MEDULLARY THYROID CARCINOMA

Abstract

Medullary thyroid carcinoma (MTC) represents 4–10 % of all thyroid carcinomas; MTCs arise from the parafollicular cells (C cells). Around 20–25 % of MTCs are part of inherited multiple endocrine neoplasia type 2 (MEN2) syndromes, while the rest are sporadic. Most are MEN2 syndromes that are divided in MEN2A and MEN2B. MEN2A represents 95 % of all MEN2 cases and is subdivided in 4 variants: classical MEN2A, MEN2A with cutaneous lichen amyloidosis (CLA), MEN2A with Hirschsprung’s disease (HD), and familial medullary thyroid carcinoma (FMTC). Codon 634 in exon 11 is found mutated in 80–93 % of MEN2A patients. MEN2B are 5 % of all patients with MEN2 syndromes. MEN2B is characterized by the presence of MTC, pheochromocytoma, ganglioneuromatosis of the intestine and oral mucosa, neuromas of the tongue, marfanoid habitus, and medullated corneal nerve fibers. The mutation M918T in exon 16 is found in 95–100 % of MEN2B cases.

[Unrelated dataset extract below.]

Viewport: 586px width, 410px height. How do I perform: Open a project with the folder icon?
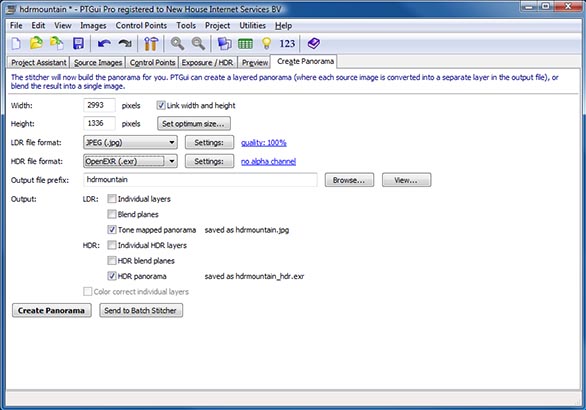click(36, 44)
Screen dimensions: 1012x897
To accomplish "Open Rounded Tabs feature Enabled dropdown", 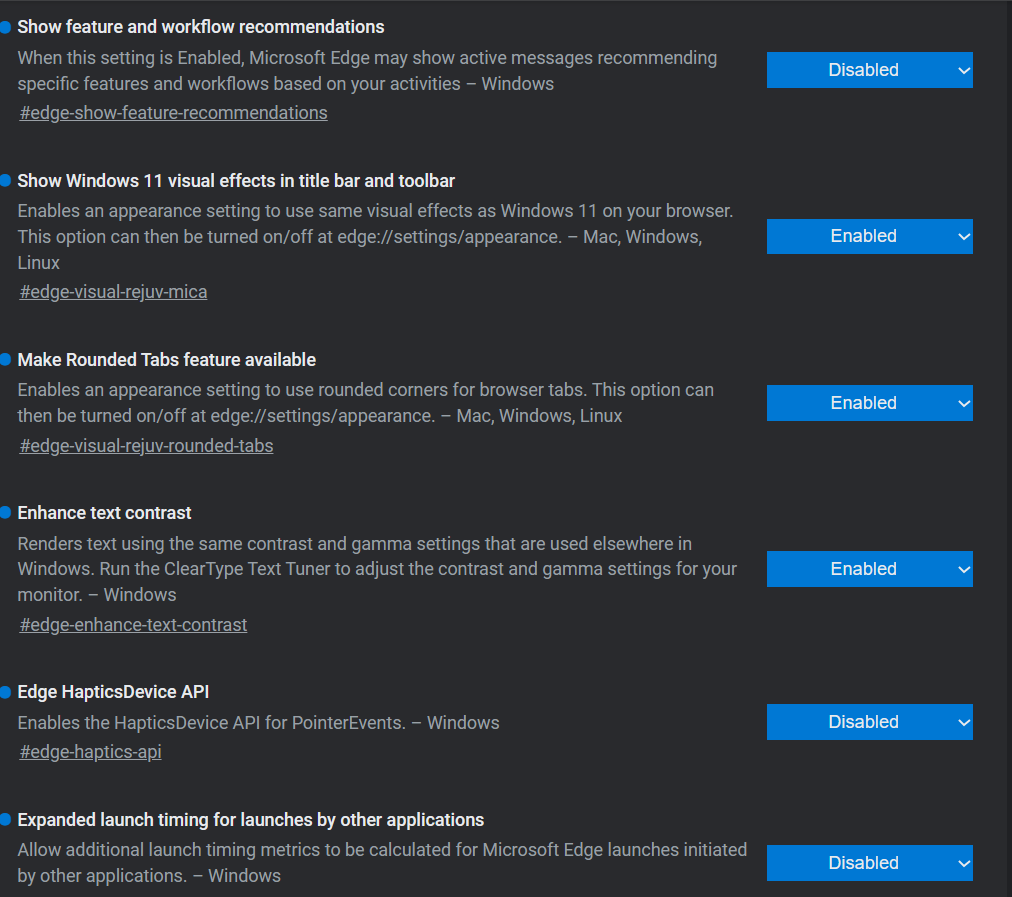I will [x=869, y=403].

Two thirds of sporadic MTCs have somatic mutations in RET: M918T in exon 16, the most common mutation; 8–68 % of the RET mutation-negative cases have somatic mutations in HRAS and KRAS. RET germline mutations should be offered to all patients with C-cell hyperplasia, familial MTC, and apparently sporadic MTC. These molecular studies are very helpful in characterizing these tumors.